Generator alleged this was a breach of a constructive trust which had arisen in their favour. In the proceedings, Generator claimed the existence of a “Pallant v. Morgan constructive trust” and an Order from the Court that the site be sold and the proceeds shared with Lidl. In order to succeed in establishing the existence of a constructive trust a party has to demonstrate not only that that there was a common intention that both parties should have a beneficial interest in the land, but also that the claimant had acted to his or her detriment on the basis of that common intention so that it would be inequitable for the defendant to deny the claimant an interest.
The Court of Appeal found that some of clauses in the draft contracts that Generator Developments relied upon on were expressly stated as being “subject to contract”.
The proposed sale and leaseback agreement was to be subject to the approval of the boards of both companies, and the Court of Appeal ruled that neither company was committed to it.
The court of Appeal dismissed Generator’s claims after reviewing the terms of the lockout agreement, further draft versions of contracts and correspondence that had been exchanged between Lidl and Generator.
On the facts the Court of Appeal found there was no “common intention” to found a “Pallant v Morgan” constructive trust.

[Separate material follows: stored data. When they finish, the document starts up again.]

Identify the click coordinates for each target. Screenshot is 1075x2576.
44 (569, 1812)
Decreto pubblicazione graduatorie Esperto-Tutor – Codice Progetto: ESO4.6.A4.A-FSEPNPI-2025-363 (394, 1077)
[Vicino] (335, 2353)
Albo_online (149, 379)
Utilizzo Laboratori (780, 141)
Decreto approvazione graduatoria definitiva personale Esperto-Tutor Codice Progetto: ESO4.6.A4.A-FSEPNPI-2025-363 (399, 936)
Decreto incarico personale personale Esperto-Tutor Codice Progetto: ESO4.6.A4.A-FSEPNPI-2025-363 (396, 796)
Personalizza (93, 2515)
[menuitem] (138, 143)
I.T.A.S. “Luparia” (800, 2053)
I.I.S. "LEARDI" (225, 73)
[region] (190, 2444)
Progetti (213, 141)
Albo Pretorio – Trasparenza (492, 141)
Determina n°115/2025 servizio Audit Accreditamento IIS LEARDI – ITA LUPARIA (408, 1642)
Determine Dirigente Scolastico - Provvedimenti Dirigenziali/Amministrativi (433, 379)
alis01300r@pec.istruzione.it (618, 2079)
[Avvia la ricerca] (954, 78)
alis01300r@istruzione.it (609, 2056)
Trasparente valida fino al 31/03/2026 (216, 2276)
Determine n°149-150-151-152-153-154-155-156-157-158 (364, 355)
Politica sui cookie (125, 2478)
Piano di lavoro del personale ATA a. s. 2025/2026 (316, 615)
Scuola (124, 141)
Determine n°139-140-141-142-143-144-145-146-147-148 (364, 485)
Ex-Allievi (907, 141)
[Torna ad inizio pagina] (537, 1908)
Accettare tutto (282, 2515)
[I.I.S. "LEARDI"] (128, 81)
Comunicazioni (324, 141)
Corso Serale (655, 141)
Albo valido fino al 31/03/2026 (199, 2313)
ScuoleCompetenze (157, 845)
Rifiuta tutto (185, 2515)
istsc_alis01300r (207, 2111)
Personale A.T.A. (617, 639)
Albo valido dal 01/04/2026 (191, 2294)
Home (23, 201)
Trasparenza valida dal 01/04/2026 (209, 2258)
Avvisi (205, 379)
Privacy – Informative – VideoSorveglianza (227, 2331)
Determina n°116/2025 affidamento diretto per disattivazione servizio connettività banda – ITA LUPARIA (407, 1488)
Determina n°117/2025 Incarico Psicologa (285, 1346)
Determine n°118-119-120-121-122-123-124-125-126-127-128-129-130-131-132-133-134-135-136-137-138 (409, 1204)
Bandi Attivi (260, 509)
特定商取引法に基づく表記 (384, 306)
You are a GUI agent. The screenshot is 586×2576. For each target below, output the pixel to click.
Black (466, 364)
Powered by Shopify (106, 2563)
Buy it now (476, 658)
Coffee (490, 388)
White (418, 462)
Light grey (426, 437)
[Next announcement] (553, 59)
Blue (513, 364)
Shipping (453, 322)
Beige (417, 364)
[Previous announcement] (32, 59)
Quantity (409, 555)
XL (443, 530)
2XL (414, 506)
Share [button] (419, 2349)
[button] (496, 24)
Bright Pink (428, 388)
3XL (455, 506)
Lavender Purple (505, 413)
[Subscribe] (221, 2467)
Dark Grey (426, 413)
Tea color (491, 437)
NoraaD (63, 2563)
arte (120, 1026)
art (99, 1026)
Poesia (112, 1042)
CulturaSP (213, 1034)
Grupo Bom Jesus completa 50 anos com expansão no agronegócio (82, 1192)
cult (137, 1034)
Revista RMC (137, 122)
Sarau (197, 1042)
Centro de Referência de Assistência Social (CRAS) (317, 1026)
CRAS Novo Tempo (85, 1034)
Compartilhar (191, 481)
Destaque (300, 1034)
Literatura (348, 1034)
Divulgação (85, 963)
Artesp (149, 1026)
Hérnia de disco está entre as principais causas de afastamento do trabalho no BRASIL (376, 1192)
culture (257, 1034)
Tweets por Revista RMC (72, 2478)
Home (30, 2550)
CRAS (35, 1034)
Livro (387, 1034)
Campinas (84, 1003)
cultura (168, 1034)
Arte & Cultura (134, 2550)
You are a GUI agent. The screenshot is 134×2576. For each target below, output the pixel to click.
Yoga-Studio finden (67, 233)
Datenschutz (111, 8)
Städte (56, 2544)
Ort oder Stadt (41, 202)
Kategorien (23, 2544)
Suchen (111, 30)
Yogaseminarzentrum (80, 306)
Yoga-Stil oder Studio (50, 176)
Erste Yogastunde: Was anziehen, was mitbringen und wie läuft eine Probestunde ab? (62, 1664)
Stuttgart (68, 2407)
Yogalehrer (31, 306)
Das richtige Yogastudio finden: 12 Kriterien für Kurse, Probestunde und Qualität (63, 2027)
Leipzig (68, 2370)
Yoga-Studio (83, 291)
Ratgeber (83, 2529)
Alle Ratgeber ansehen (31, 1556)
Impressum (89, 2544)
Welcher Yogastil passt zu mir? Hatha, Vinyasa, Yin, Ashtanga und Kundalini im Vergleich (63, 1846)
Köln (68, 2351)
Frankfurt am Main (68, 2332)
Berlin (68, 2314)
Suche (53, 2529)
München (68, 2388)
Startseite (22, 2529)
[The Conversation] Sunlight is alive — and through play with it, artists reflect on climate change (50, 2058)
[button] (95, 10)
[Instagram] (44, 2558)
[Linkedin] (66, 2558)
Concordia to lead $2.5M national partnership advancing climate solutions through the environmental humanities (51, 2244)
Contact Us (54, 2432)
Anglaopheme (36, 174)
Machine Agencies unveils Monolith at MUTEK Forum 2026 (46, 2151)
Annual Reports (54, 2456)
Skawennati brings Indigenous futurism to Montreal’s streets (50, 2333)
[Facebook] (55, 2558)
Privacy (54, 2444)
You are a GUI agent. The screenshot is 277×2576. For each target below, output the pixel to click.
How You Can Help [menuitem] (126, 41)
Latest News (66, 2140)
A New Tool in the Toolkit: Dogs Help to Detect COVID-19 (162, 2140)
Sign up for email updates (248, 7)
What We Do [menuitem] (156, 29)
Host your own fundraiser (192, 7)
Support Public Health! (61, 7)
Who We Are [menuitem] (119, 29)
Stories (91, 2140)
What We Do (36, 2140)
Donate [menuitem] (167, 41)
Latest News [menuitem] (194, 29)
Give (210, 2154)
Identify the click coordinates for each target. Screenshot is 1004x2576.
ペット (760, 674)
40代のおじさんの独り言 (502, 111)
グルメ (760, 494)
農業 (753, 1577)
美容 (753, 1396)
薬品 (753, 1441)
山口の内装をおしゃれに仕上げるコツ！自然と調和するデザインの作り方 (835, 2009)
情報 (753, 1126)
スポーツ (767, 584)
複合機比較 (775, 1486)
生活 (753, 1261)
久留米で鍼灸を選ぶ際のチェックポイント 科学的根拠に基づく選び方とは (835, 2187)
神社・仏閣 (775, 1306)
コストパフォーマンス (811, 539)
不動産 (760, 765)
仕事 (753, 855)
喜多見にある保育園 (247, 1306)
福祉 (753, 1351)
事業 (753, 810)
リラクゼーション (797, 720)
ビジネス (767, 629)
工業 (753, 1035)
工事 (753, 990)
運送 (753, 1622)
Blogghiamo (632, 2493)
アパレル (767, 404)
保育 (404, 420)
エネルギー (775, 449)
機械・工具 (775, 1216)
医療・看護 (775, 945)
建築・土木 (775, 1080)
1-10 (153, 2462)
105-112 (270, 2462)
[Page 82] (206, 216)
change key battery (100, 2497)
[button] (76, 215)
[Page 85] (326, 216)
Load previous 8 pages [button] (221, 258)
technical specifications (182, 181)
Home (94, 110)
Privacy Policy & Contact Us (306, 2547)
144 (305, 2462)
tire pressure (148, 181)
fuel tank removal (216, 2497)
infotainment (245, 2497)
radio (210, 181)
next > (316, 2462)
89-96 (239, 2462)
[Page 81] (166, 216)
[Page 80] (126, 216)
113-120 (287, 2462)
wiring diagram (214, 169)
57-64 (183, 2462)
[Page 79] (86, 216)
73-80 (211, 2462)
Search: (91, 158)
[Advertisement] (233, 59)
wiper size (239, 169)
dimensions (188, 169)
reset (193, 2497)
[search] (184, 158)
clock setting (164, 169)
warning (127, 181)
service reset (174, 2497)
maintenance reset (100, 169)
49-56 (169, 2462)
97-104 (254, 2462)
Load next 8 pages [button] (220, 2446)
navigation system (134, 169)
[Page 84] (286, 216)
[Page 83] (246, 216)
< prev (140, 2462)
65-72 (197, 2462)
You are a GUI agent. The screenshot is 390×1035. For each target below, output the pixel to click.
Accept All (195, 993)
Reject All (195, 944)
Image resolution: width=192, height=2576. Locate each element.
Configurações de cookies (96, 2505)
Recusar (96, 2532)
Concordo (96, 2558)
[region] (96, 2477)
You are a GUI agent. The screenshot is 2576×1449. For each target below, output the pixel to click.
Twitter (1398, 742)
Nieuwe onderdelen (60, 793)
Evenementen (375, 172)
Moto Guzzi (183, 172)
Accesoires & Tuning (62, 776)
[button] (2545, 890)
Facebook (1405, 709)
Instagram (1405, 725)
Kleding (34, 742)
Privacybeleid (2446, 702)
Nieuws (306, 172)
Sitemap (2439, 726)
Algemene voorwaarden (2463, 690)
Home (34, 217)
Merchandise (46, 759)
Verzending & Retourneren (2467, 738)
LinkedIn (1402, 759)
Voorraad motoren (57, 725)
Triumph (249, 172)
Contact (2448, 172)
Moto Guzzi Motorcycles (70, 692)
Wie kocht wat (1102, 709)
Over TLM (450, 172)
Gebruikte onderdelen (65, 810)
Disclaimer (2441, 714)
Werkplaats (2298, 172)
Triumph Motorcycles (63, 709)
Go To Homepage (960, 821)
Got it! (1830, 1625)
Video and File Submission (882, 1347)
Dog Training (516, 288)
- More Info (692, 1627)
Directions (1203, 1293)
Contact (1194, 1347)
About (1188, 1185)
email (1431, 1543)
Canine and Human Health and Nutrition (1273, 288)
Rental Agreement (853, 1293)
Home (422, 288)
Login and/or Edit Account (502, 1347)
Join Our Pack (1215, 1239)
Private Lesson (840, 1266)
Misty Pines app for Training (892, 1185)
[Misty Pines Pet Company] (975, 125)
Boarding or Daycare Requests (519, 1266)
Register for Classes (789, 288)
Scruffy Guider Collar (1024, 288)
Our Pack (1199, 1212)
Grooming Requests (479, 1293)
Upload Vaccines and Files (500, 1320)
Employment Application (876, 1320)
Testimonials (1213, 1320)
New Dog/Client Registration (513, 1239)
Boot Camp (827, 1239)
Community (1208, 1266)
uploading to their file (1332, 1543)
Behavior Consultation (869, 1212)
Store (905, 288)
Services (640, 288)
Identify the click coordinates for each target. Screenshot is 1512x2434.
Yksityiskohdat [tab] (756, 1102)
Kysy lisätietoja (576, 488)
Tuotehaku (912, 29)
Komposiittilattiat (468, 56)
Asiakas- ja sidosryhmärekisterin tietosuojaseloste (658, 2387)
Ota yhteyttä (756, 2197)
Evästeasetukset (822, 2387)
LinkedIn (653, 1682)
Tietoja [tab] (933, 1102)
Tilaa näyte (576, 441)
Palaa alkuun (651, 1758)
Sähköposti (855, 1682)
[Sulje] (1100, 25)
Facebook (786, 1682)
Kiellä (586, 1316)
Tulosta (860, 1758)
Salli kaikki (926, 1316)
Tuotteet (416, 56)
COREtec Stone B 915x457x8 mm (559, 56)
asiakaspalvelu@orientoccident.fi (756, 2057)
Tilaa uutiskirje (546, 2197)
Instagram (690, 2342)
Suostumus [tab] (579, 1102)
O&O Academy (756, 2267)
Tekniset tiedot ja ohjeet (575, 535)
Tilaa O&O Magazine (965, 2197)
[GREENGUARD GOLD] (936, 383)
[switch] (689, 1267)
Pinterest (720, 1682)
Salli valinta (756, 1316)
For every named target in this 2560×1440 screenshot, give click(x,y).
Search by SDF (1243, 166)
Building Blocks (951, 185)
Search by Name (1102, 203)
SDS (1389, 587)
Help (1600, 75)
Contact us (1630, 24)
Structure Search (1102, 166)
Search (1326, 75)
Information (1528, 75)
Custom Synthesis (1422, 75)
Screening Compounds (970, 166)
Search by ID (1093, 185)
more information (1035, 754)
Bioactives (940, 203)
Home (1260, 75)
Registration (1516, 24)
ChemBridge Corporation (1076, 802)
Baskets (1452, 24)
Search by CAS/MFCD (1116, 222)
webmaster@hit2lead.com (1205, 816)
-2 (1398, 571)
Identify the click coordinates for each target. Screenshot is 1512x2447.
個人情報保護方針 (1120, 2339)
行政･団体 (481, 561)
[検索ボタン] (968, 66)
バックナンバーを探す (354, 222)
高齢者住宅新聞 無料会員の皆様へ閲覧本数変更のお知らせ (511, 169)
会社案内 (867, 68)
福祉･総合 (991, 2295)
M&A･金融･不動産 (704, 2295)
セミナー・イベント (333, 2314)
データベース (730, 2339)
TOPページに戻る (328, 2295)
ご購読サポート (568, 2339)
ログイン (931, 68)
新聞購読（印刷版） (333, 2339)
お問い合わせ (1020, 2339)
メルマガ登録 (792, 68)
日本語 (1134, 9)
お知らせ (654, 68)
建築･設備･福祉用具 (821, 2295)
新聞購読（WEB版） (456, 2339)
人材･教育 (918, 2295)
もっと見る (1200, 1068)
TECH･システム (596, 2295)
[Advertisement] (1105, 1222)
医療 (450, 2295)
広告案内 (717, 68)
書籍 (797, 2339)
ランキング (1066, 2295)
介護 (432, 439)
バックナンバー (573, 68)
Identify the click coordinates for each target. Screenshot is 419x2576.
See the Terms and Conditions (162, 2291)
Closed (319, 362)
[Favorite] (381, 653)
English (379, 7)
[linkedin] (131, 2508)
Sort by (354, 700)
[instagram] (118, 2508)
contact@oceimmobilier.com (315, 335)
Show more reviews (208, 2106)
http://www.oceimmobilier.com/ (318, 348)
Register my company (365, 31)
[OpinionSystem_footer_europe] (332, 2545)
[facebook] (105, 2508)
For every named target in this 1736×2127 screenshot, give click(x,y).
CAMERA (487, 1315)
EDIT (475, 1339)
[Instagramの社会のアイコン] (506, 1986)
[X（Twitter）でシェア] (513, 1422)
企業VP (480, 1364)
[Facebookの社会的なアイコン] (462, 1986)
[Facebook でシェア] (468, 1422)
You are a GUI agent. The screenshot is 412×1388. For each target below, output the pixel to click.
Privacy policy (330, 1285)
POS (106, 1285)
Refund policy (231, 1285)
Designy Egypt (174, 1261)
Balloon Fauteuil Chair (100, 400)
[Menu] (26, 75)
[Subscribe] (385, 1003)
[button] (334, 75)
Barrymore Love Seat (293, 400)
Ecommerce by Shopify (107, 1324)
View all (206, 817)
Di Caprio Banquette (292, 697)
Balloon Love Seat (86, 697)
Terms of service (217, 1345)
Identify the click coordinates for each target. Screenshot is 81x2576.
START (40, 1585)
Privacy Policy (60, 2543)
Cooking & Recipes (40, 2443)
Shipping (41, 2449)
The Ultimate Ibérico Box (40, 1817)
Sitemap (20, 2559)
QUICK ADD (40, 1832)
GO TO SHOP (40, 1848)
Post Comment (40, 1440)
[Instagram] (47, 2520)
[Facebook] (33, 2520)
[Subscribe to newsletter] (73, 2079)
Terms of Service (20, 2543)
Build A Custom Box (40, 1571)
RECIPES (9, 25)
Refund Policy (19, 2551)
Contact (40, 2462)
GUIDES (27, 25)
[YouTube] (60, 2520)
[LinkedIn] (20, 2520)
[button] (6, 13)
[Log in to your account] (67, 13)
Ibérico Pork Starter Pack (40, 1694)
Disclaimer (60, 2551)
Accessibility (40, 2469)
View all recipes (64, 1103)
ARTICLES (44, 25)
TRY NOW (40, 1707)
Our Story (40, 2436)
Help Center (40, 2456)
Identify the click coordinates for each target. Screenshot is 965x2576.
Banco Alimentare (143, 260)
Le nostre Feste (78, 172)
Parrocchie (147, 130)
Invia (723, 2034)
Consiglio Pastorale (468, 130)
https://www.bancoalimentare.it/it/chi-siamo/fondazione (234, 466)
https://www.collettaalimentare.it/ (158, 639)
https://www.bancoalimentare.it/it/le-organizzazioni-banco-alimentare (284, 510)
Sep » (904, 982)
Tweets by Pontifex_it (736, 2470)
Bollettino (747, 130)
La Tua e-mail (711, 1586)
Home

Generator always knew there was a risk that Lidl may proceed with a deal with a different developer or approach the development of the site in another way.
- The case restates the importance of ensuring a concluded agreement is recorded in writing and contains all the relevant terms.
- The court will not intervene and assist where a party was aware of the risk that the lack of a concluded agreement could mean a counter-party could withdraw. This is especially true where the parties are legally advised and experienced commercial entities.
- If a party is in doubt as to whether it’s deal is enforceable, it should immediately seek legal advice.
- If a party is engaging in informal discussions in respect of a property deal, it is best advised to take advice at an early stage to guard against the risk of a claim that the informal discussions create a legally binding agreement.